How might an interactive model be designed to capture the full range of physical behavior of such paint? One way would be to attempt to solve the complex system of differential equations that describe viscous fluid. But it is very difficult to achieve interactive performance at high resolution using this approach. Rather than attempt to simulate paint through the exact equations, we aim instead to devise efficient approximations that capture the essential physical behavior of paint while developing heuristics that model any desired empirical behaviors not captured by the approximate physical model.
Paint is made by mixing finely ground pigments with a fluid vehicle [11]. Linseed oil is the vehicle typically used in oil paints, while in acrylics it is a polymer emulsion. Both are technically non-Newtonian fluids and, as such, are difficult to model mathematically. Basic properties of non-Newtonian fluids, like viscosity, change depending on various factors, breaking the assumptions of many fluid-solving systems. For example, the high viscosity of ketchup can be temporarily reduced by inducing a high shear rate (such as by shaking). Moreover, painting fluids interact with the complex, rough surfaces of the canvas and brush, requiring mathematics to deal with geometrically complex boundary conditions.
Paint also involves many stunning optical properties. The observed reflectance spectrum of paint results from a complex subsurface scattering and absorption phenomenon. The result is a rich, nonlinear behavior in the paint’s perceived color, which depends on both the thickness of a layer of paint and the mixture of pigments being used. Both of these nonlinearities are absent in the linear, additive red-green-blue-alpha color model typically used in computer graphics. The interactive performance requirement for a computer painting system and the computational challenges in the mathematical modeling of paint media introduce strict constraints on and challenges in the design and implementation of a computational model for either an oil- or acrylic-like paint medium.

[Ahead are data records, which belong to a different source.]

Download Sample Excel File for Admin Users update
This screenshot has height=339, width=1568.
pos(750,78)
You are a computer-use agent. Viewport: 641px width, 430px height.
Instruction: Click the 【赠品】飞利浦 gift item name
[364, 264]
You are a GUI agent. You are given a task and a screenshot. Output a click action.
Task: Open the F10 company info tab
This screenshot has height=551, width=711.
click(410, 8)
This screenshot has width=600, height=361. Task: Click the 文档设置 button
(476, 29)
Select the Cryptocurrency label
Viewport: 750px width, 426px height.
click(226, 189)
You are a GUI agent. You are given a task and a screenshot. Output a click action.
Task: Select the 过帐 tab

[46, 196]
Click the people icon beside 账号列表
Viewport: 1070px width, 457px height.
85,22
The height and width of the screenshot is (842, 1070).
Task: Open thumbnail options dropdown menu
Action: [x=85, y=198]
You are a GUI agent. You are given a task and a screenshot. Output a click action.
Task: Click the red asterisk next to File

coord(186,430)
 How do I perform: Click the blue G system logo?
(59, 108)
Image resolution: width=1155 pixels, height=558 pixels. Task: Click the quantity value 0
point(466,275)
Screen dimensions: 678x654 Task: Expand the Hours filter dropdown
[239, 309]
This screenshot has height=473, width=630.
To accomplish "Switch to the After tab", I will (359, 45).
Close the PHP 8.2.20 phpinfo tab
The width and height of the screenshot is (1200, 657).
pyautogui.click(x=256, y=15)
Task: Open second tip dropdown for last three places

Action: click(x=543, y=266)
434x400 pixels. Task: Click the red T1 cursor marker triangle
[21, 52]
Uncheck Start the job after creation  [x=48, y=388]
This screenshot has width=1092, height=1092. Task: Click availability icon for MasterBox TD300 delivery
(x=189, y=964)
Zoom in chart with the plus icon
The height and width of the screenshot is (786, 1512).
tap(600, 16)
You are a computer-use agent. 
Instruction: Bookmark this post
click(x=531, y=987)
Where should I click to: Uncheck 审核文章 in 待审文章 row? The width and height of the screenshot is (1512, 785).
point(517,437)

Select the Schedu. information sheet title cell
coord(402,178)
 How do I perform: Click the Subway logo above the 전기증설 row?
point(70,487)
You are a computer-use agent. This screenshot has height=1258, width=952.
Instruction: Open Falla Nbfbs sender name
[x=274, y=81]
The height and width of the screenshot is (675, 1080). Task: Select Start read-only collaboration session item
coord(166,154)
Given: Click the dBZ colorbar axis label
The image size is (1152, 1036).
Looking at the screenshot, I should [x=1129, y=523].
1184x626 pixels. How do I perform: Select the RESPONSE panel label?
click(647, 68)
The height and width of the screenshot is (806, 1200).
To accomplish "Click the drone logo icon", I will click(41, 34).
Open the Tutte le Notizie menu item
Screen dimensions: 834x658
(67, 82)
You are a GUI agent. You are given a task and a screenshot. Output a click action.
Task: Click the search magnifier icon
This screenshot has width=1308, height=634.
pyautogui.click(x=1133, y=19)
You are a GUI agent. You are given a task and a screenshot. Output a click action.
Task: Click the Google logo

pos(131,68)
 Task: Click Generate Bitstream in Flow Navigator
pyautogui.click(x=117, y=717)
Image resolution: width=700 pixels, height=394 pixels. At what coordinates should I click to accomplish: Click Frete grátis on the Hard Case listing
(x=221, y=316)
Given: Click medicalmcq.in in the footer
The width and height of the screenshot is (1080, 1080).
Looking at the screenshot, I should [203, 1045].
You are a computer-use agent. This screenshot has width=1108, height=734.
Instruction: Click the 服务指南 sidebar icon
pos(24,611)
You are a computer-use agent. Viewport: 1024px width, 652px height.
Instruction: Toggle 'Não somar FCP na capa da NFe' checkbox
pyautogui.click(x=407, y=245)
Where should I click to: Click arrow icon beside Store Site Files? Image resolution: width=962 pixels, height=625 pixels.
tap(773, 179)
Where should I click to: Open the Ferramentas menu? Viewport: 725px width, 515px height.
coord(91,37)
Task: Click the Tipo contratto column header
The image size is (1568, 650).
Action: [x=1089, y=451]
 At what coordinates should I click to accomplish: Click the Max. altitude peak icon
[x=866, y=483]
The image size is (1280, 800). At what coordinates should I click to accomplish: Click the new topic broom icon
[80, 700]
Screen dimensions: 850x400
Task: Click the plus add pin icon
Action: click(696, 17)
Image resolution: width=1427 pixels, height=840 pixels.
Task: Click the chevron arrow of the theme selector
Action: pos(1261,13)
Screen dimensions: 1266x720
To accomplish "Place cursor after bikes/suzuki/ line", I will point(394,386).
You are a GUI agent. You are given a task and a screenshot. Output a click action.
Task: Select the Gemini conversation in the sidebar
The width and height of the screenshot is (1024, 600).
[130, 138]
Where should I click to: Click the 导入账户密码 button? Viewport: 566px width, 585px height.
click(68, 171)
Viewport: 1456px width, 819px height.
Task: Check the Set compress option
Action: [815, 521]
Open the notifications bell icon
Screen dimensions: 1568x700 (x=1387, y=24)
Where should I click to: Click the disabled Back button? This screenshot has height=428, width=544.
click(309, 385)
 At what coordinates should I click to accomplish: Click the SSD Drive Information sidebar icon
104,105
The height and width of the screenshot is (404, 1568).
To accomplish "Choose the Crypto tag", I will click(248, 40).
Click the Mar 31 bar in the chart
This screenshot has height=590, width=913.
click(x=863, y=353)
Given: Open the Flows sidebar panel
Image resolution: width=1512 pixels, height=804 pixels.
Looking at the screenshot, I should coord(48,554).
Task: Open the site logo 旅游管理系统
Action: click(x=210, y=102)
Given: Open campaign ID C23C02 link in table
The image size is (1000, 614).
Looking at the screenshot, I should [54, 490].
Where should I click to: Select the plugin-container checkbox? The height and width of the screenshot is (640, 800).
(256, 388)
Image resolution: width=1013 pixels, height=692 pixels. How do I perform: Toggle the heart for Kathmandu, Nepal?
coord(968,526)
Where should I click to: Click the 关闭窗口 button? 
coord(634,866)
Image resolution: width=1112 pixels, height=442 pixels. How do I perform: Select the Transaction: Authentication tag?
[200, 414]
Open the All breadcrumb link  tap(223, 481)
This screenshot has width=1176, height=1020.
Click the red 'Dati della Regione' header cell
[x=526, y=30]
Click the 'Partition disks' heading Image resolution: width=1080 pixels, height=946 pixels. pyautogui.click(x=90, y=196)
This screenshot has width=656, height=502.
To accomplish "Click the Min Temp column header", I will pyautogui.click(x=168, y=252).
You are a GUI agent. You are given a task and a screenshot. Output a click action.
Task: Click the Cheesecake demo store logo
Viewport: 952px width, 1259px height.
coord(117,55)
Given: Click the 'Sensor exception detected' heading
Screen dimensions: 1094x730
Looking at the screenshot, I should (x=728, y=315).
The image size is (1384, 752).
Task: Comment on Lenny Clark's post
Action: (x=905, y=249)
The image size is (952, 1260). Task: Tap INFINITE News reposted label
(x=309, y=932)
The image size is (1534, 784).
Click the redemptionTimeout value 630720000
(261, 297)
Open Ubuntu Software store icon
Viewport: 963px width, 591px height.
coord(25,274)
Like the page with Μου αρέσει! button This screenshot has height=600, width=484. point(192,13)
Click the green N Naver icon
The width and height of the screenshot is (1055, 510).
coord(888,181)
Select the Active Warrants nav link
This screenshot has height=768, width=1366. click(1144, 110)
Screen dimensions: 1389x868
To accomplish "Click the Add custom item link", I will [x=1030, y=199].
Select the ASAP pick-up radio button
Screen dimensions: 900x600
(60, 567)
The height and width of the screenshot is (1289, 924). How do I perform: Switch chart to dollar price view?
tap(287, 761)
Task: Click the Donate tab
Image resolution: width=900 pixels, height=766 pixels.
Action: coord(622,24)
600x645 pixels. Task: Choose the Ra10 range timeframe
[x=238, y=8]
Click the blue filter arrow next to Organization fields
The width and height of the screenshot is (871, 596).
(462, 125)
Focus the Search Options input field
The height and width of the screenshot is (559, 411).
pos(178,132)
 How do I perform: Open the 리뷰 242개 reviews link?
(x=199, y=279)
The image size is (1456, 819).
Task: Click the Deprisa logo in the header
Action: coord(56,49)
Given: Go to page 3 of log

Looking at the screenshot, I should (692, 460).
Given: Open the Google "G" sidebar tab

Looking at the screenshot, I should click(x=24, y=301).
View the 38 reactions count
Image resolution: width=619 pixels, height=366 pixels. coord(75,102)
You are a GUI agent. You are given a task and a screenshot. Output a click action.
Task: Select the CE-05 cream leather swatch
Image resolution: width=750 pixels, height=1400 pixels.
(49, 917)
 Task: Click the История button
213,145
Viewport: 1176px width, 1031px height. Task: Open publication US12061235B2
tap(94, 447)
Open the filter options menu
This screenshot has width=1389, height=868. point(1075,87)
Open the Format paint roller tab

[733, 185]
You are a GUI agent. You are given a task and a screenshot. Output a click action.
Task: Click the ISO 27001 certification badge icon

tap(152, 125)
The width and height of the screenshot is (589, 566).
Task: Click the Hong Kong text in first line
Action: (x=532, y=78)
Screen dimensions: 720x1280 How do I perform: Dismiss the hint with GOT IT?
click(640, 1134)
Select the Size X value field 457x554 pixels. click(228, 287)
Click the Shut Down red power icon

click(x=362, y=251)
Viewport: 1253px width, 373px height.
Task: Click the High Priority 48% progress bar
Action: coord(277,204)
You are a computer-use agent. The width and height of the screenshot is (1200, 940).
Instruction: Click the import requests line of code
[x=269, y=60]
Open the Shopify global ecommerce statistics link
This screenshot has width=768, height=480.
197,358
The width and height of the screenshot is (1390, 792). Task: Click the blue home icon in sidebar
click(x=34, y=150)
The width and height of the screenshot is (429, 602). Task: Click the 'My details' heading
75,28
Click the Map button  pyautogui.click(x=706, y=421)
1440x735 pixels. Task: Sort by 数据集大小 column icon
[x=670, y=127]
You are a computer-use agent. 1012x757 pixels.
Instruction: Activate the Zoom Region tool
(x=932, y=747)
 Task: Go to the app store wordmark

dAb paint model. dAb began in 2000, and the first version was completed in 2001 when we developed a simple paint model capable of achieving complex effects interactively. The dAb paint model incorporates variable wetness and opacity, conserves volume, and has a graphics-hardware-accelerated bidirectional paint-transfer algorithm. Even though it maintains complete interactivity, it supports a number of operations and painting techniques:
- Bidirectional transfer. Transferring paint from the brush to the canvas and back from the canvas to the brush;
- Complex brush loading. Filling the various portions of the brush head with different pigments;
- Blending. Mixing multiple pigments to obtain the desired color;
- Variable dryness. Controlling the blending of new paint onto previous layers by allowing paint to partially dry;
- Glazing. Painting with translucent layers (veils) of color over other opaque colors, or the underpainting; and
- Impasto. Painting with thick volumes of paint.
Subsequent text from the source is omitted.